■ **WHAT YOU SHOULD DO**
Copy every line of the items below word for word, but leave the pictures out.

■ **RECORD EXCERPTS**
——
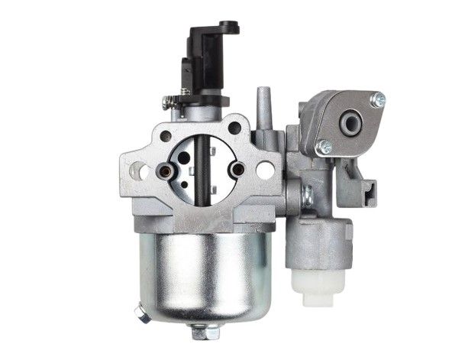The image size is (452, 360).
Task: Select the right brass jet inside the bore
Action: click(237, 168)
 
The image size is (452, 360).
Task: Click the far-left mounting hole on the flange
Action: click(137, 170)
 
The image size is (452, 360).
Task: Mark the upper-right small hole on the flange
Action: click(234, 128)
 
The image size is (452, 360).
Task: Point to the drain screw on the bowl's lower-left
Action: click(140, 313)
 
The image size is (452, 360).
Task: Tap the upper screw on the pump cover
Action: click(376, 99)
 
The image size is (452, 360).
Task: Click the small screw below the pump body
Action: click(305, 198)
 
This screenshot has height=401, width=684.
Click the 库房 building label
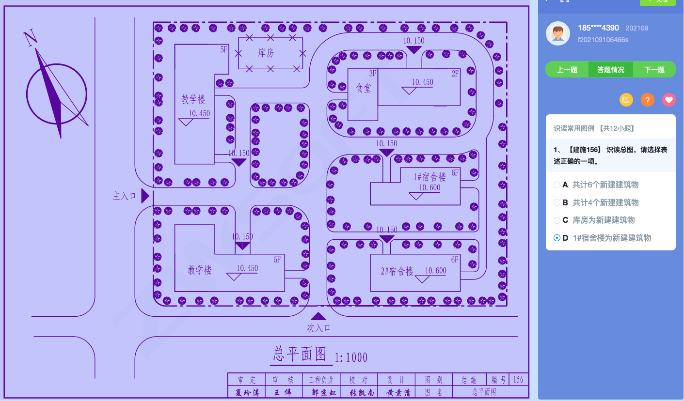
——
■ **WRITTEN SOLUTION**
The image size is (452, 360).
Task: Select the right brass jet inside the bore
Action: click(237, 168)
 
The image size is (452, 360).
Task: Click the far-left mounting hole on the flange
Action: click(137, 170)
 
The image size is (452, 360).
Task: Mark the upper-right small hole on the flange
Action: click(234, 128)
 
The image size is (452, 360).
Task: Point to the drain screw on the bowl's lower-left
Action: click(140, 313)
 
The image size is (452, 360).
Task: Tap the upper screw on the pump cover
Action: click(376, 99)
 
The image size is (452, 360).
Task: Click the small screw below the pump body
Action: click(305, 198)
 
This screenshot has height=401, width=684.
Click the 库房 building label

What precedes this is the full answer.